(EXTRACTED MATERIAL):
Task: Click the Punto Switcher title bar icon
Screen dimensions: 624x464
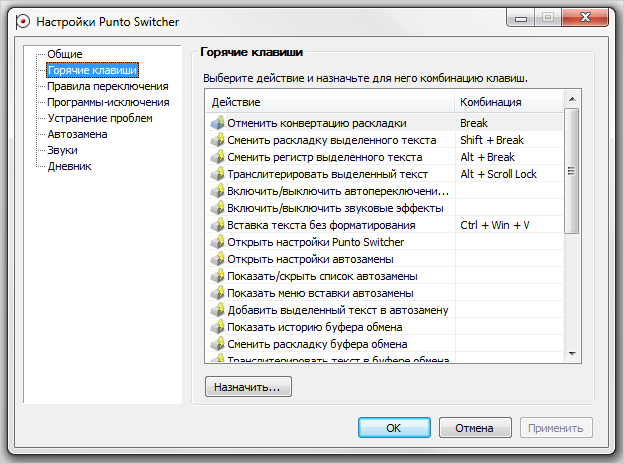Action: point(17,19)
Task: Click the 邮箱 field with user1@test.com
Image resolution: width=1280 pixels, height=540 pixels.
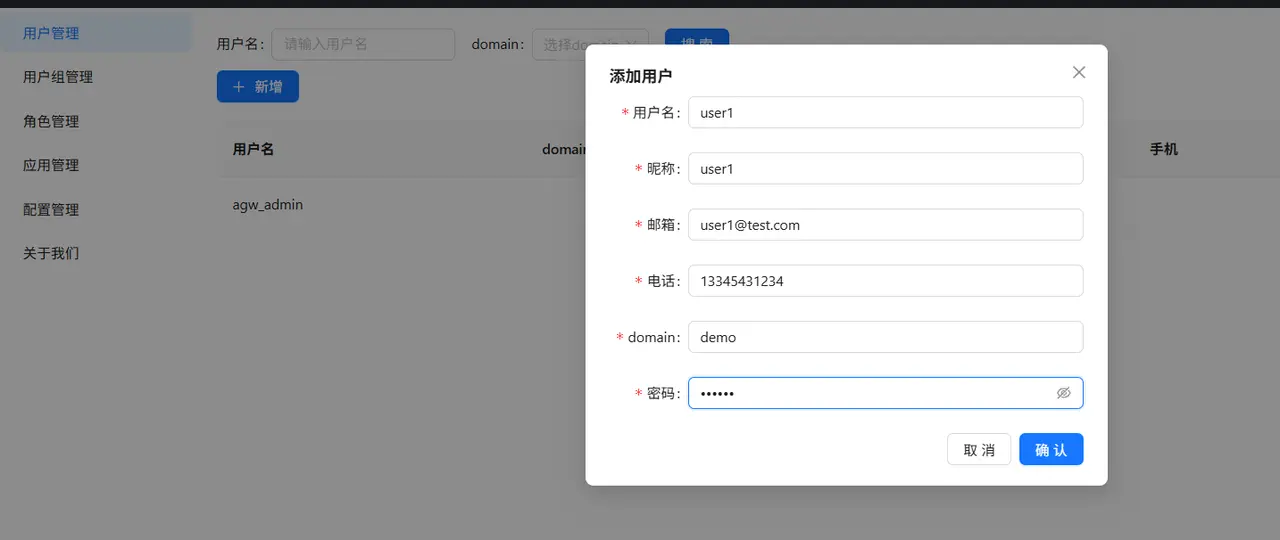Action: pos(886,224)
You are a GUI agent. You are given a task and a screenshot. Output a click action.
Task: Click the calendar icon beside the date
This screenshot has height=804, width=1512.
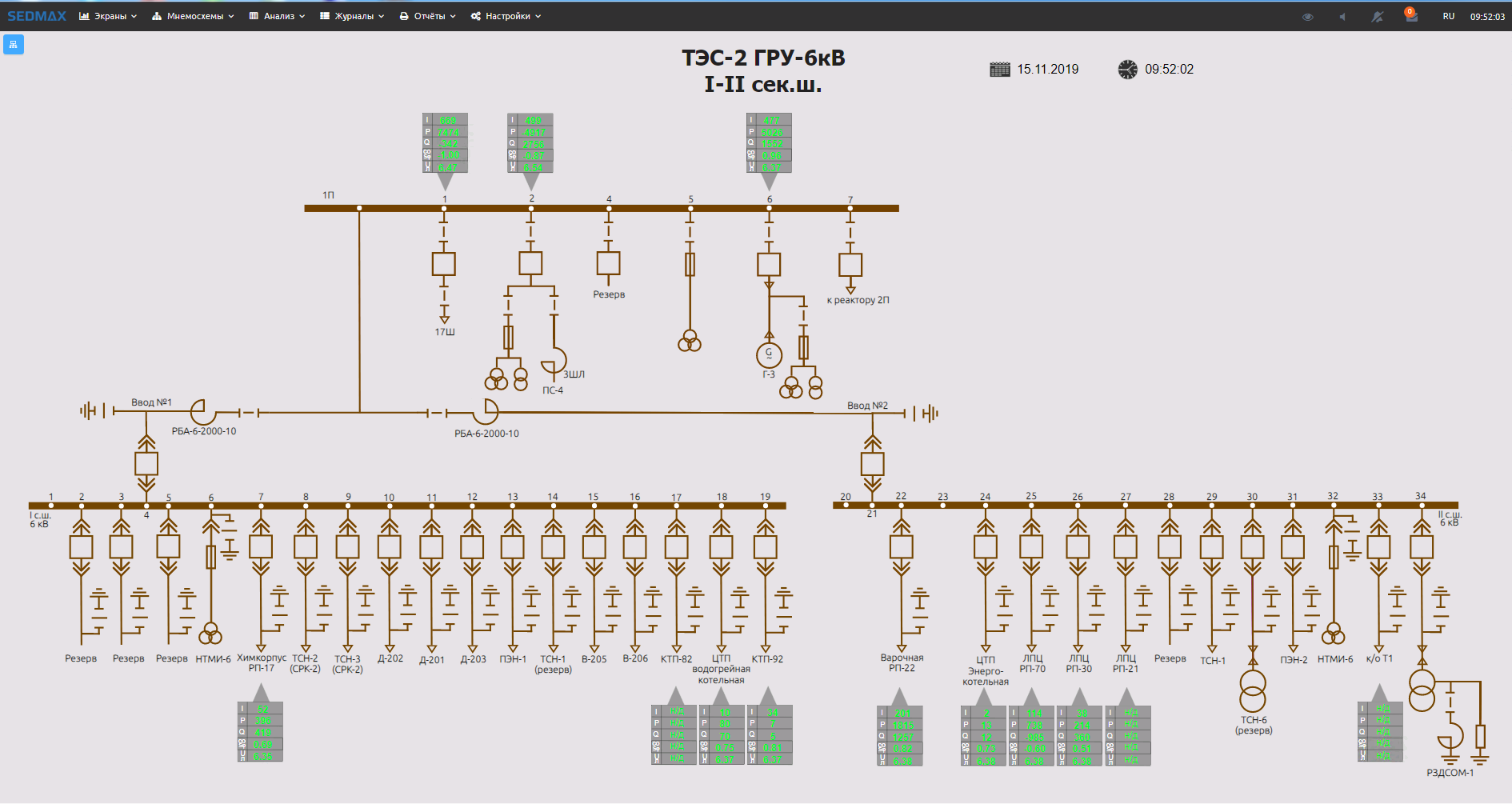(x=999, y=70)
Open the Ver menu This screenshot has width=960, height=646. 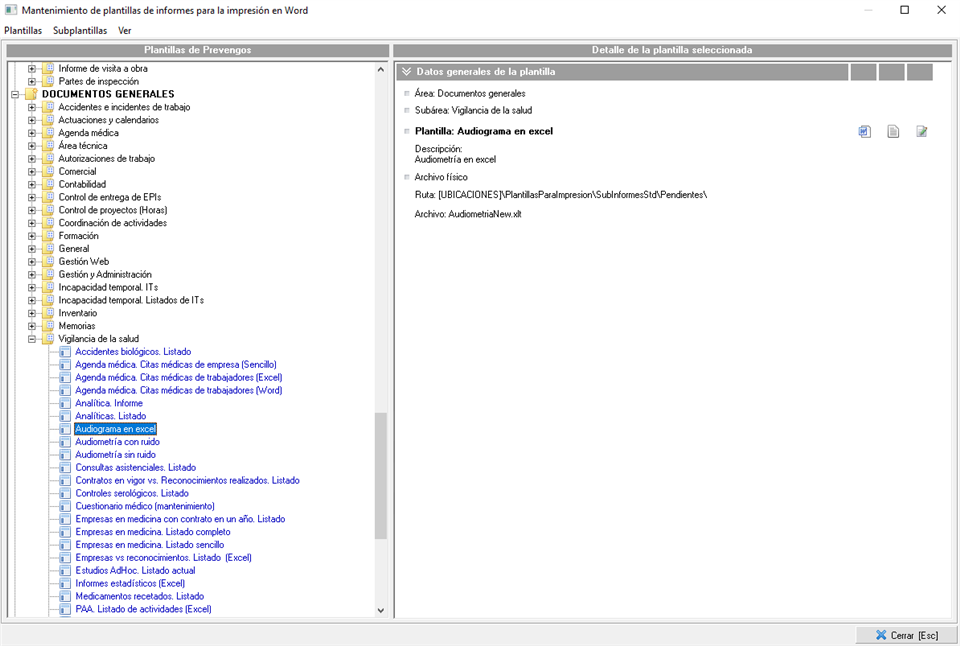click(x=125, y=30)
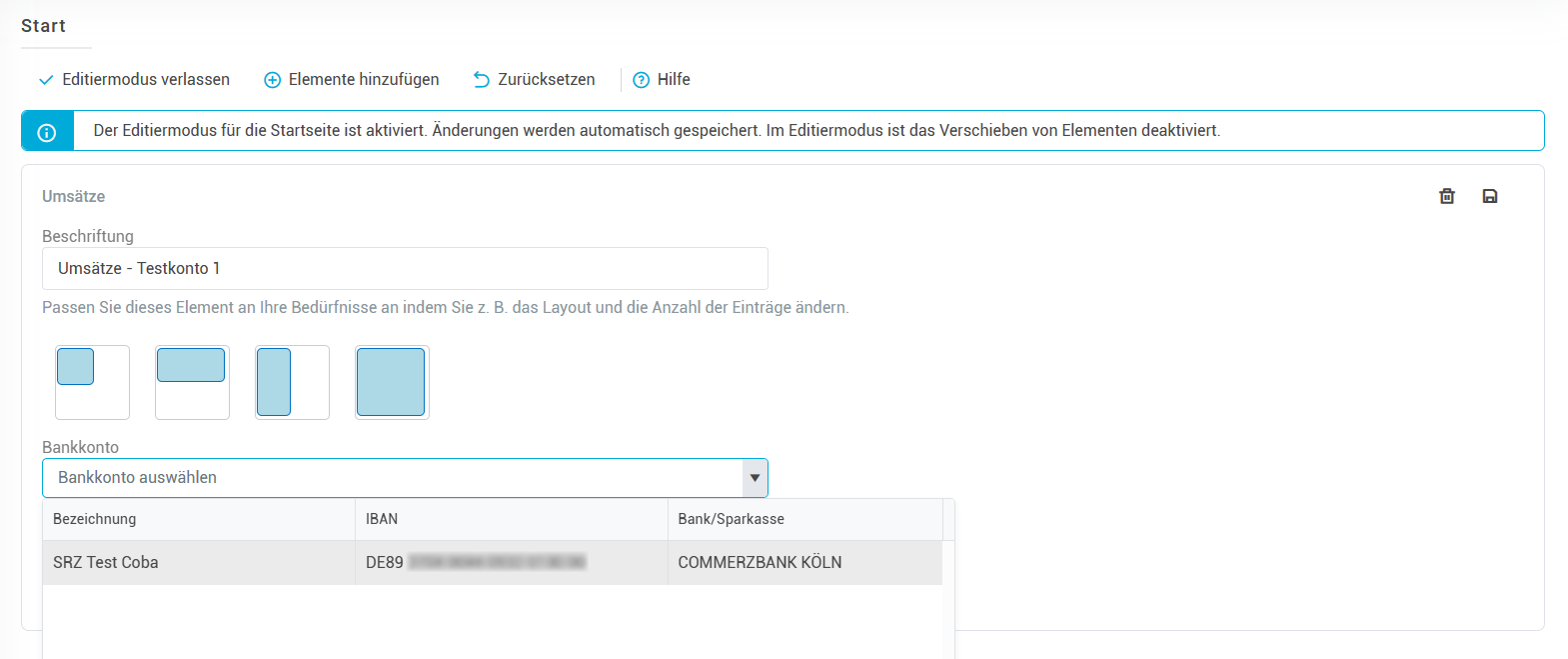Select the large full-size layout option
This screenshot has height=659, width=1568.
click(392, 382)
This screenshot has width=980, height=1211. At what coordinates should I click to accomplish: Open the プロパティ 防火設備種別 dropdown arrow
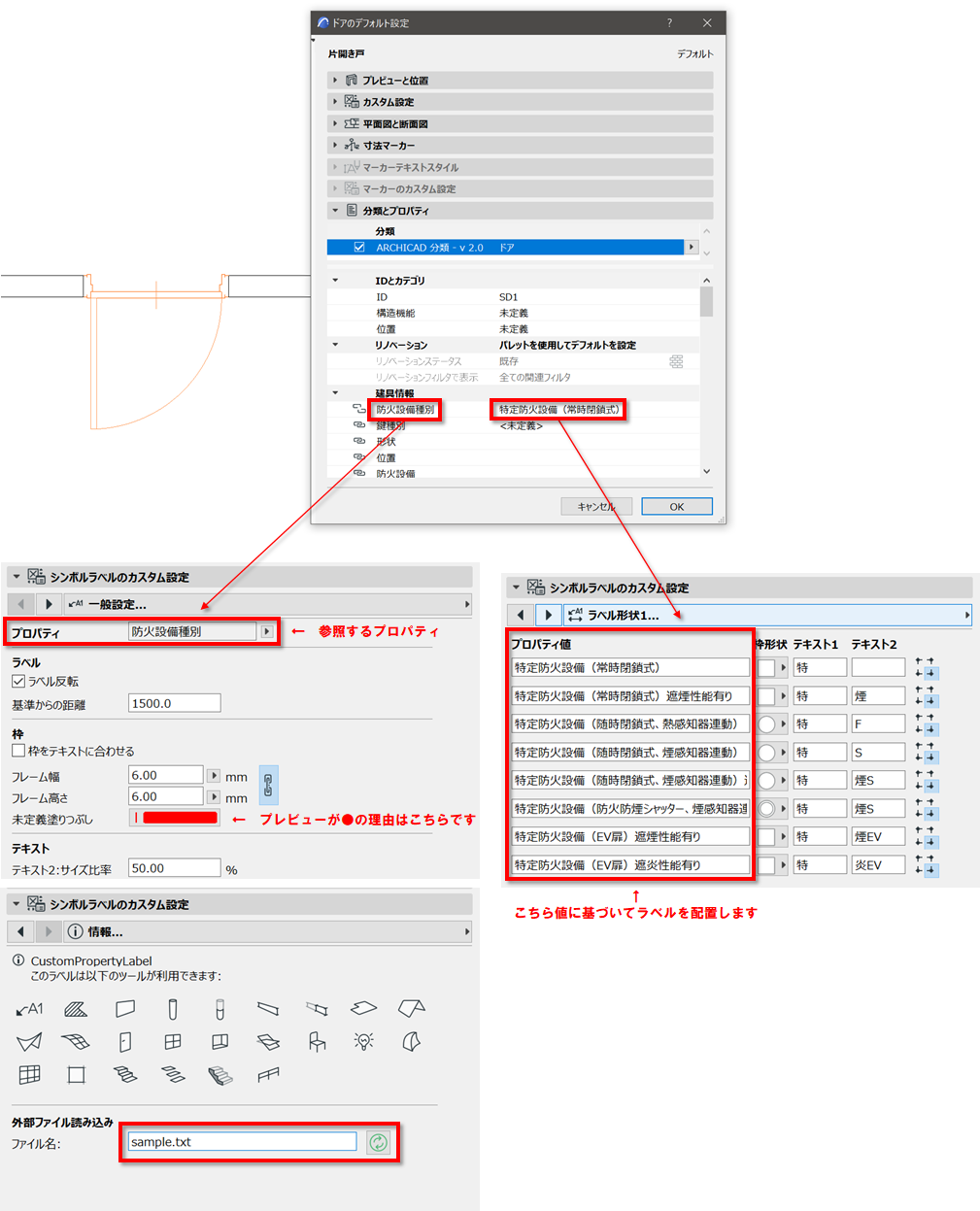point(267,632)
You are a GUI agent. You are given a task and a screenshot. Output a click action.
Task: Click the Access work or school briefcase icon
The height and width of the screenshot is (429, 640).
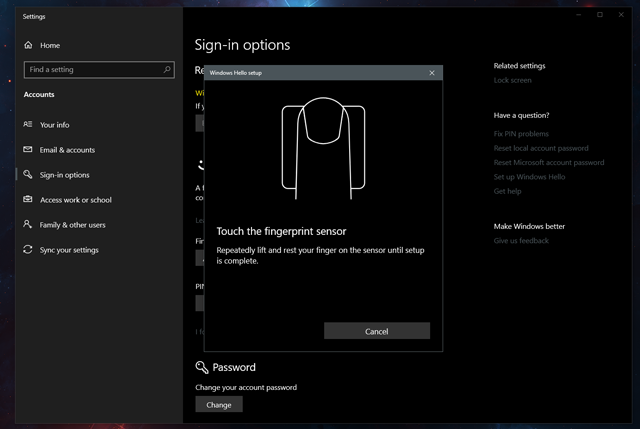[x=28, y=200]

(PROBLEM REQUIREMENTS): Scan the material above. Return every line containing the string "icon".

(FINAL ANSWER):
Task: Click the Punto Switcher title bar icon
Task: Click the calendar icon beside the date
Task: Click the Access work or school briefcase icon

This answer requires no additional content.